**WORK TO COMPLETE**
Reproduce the entries exactly.

**DATA**
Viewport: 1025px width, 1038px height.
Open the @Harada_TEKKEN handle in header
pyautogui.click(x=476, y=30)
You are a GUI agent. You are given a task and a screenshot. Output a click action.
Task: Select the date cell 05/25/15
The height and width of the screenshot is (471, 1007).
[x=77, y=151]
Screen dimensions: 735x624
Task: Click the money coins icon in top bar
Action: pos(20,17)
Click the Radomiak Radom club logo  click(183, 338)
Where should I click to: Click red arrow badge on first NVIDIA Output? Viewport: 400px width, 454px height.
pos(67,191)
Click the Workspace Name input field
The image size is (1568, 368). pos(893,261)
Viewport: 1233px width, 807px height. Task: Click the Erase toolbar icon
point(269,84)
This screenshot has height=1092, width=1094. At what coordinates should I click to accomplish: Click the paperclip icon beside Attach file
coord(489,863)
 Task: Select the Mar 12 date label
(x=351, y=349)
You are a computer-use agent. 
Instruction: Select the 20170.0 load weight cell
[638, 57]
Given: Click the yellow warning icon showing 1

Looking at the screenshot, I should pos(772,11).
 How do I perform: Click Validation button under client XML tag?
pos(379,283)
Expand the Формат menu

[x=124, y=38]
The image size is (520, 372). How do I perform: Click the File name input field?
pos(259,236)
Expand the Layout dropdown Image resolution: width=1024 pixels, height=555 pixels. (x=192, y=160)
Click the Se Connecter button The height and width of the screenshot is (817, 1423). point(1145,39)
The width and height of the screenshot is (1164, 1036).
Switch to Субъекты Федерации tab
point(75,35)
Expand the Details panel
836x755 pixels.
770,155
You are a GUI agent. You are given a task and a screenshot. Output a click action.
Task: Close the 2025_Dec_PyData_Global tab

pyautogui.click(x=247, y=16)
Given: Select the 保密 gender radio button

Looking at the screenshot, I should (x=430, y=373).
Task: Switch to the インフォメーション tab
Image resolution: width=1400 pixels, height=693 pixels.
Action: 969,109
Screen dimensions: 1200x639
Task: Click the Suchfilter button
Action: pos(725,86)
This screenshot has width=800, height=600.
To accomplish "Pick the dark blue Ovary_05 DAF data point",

**RESPONSE**
Viewport: 1025px width, 1038px height.
Open the @Harada_TEKKEN handle in header
pyautogui.click(x=476, y=30)
You are a GUI agent. You are given a task and a screenshot. Output a click action.
Task: Select the date cell 05/25/15
The height and width of the screenshot is (471, 1007).
[x=77, y=151]
Screen dimensions: 735x624
Task: Click the money coins icon in top bar
Action: pos(20,17)
Click the Radomiak Radom club logo  click(183, 338)
Where should I click to: Click red arrow badge on first NVIDIA Output? Viewport: 400px width, 454px height.
pos(67,191)
Click the Workspace Name input field
The image size is (1568, 368). pos(893,261)
Viewport: 1233px width, 807px height. Task: Click the Erase toolbar icon
point(269,84)
This screenshot has height=1092, width=1094. At what coordinates should I click to accomplish: Click the paperclip icon beside Attach file
coord(489,863)
 Task: Select the Mar 12 date label
(x=351, y=349)
You are a computer-use agent. 
Instruction: Select the 20170.0 load weight cell
[638, 57]
Given: Click the yellow warning icon showing 1

Looking at the screenshot, I should pos(772,11).
 How do I perform: Click Validation button under client XML tag?
pos(379,283)
Expand the Формат menu

[x=124, y=38]
The image size is (520, 372). How do I perform: Click the File name input field?
pos(259,236)
Expand the Layout dropdown Image resolution: width=1024 pixels, height=555 pixels. (x=192, y=160)
Click the Se Connecter button The height and width of the screenshot is (817, 1423). point(1145,39)
The width and height of the screenshot is (1164, 1036).
Switch to Субъекты Федерации tab
point(75,35)
Expand the Details panel
836x755 pixels.
770,155
You are a GUI agent. You are given a task and a screenshot. Output a click action.
Task: Close the 2025_Dec_PyData_Global tab

pyautogui.click(x=247, y=16)
Given: Select the 保密 gender radio button

Looking at the screenshot, I should (x=430, y=373).
Task: Switch to the インフォメーション tab
Image resolution: width=1400 pixels, height=693 pixels.
Action: 969,109
Screen dimensions: 1200x639
Task: Click the Suchfilter button
Action: pos(725,86)
This screenshot has width=800, height=600.
To accomplish "Pick the dark blue Ovary_05 DAF data point",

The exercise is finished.